Work to do :: Reproduce the lines below, starting at the first line and ending at the line containing "point(99,152)", and leave out the pictures.

Dataset records:

━━━━

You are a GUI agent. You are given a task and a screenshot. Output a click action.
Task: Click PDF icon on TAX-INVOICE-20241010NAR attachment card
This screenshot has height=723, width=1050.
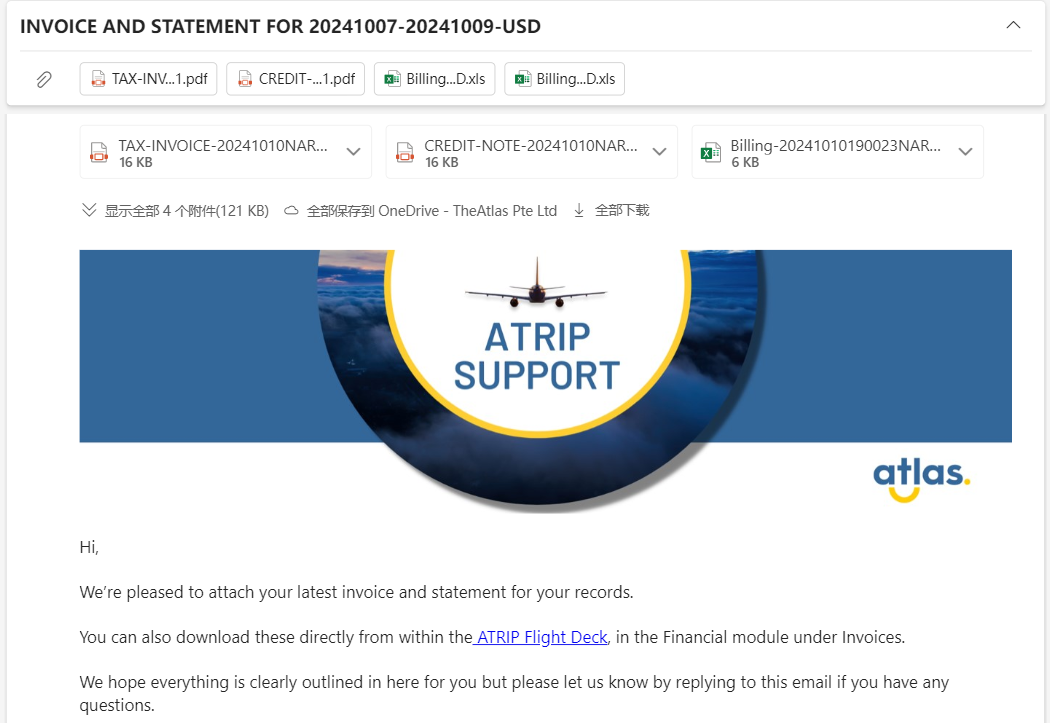point(99,152)
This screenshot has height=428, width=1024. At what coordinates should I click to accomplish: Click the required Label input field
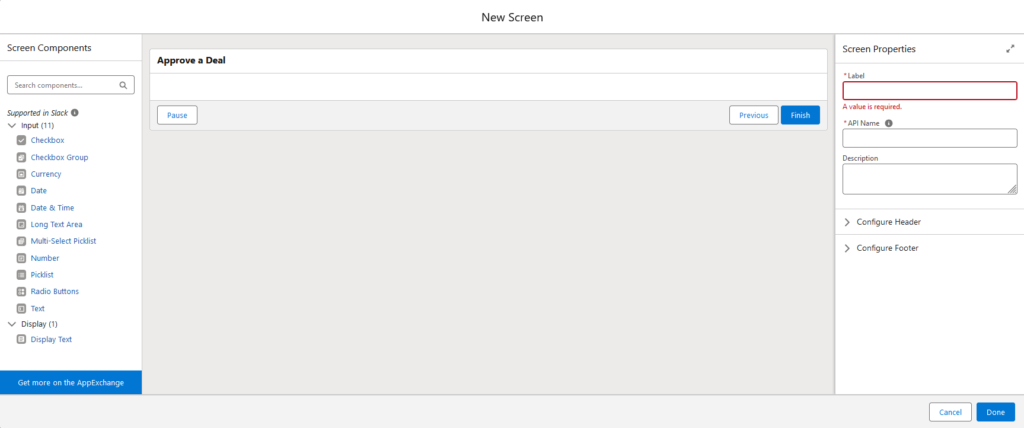pos(929,91)
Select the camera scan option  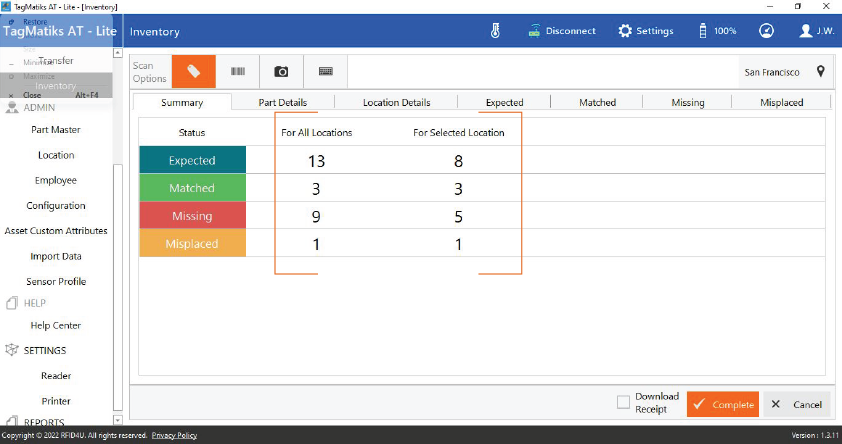point(282,72)
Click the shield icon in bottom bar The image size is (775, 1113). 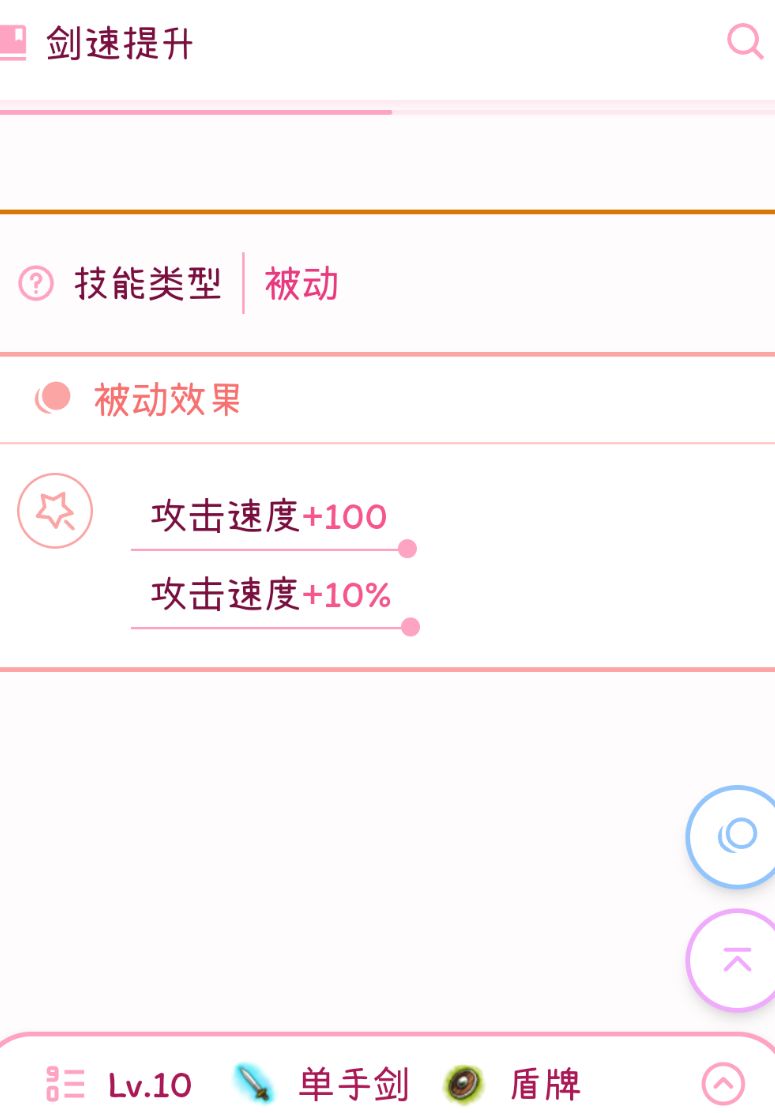click(464, 1083)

━━━━

Result of the task ::
You are a GUI agent. You are given a task and a screenshot. Output a click action.
Task: Click PDF icon on TAX-INVOICE-20241010NAR attachment card
This screenshot has height=723, width=1050.
point(99,152)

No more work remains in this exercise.